Not automatically. Extra-pelvic symptoms can be caused by referral pain, nerve involvement, or inflammation rather than endometriotic implants in that exact organ. A clinician usually looks for symptom timing (especially cyclical flares) and correlates it with exam and targeted imaging of likely neighboring sites first.
Can endometriosis grow in the exact same places in everyone?
No. The “typical” pattern is pelvic, but individual anatomy and how lesions evolve over time can change what develops. One person may have deep infiltrating disease in the rectovaginal septum and uterosacral ligaments, while another has more superficial peritoneal disease, which affects both symptoms and what scans can see.
If my ultrasound and MRI are normal, can endo still be present?
Yes. Superficial peritoneal lesions are often too small or subtle to detect, so a negative scan does not rule out endometriosis. If symptoms are strongly cyclical or consistent with endo, the next step is usually specialist assessment and, in some cases, laparoscopy with biopsy for definitive diagnosis.
What imaging should I ask for if I suspect deep endometriosis?
Often the most useful first step is specialist transvaginal ultrasound or pelvic MRI, because those can assess deep pelvic structures like the rectovaginal septum and uterosacral ligaments. The best choice depends on your symptoms and clinician preference, but you can request that deep disease be specifically evaluated, not just a routine pelvic scan.
Could my endo symptoms be from something else that mimics its “location” signals?
Yes. Conditions like adenomyosis, pelvic inflammatory disease, fibroids, ovarian cysts, irritable bowel syndrome, and bladder pain syndromes can overlap with endometriosis symptoms. This is why documenting how symptoms track with your menstrual cycle and which bodily triggers are involved matters when narrowing the differential.
Does endometriosis only occur in people who have periods?
No. Endometriosis has been documented in people assigned male at birth, which suggests the process is not only about menstrual anatomy. Hormonal environment and biology still matter, so clinicians may evaluate endocrine factors and consider atypical presentations when symptoms are suggestive.
How does menopause affect where endo can grow?
Endometriosis usually needs estrogen signaling to stay active, so activity often slows after menopause or with very low-estrogen states. However, “less hospitable” does not mean “impossible,” especially if you are using estrogen-containing therapy or have an alternative hormonal pattern, so ongoing symptoms should still be assessed.
If my pain is cyclical but not in my pelvis, what location should I mention to my clinician?
Bring up any cyclical pain you notice, even if it feels unrelated, and describe the pattern precisely (timing with your period, severity, and what movement or bowel or bladder activity does). For example, cyclical shoulder-tip pain is often discussed as a potential clue for diaphragmatic or thoracic involvement, which may change what workup is pursued.
What’s the difference between “endo where it can grow” and “where it does grow,” for planning next steps?

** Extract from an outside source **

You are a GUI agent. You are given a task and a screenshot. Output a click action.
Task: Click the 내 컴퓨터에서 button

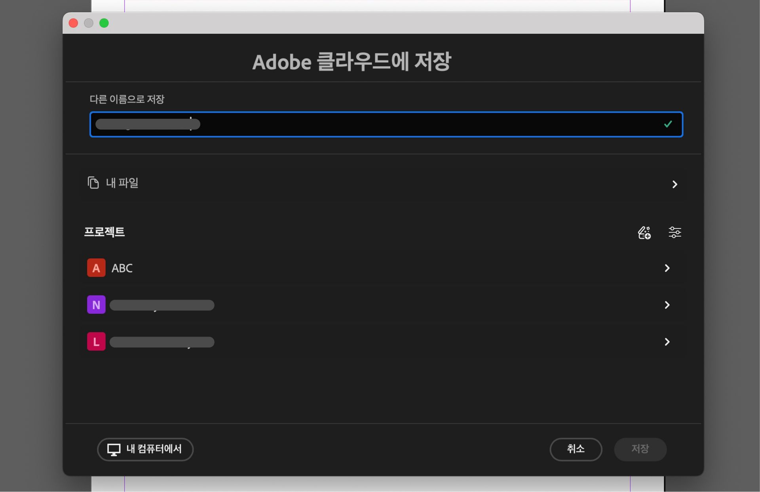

Theoretically, endometriotic tissue can implant in many locations, but most implants fail due to immune clearance, lack of a supportive microenvironment, and insufficient blood supply. Clinically, the focus is on where disease is most likely to establish given your symptoms, then using targeted imaging to confirm or rule out specific anatomical sites.
Should I track anything specific to help determine where endo might be?
Yes. Keep a simple cycle-based log noting pain locations, bowel or bladder symptoms, and whether symptoms flare before, during, or after bleeding. This helps correlate symptoms with likely sites and guides whether pelvic imaging, GI or urologic evaluation, or thoracic assessment is more appropriate.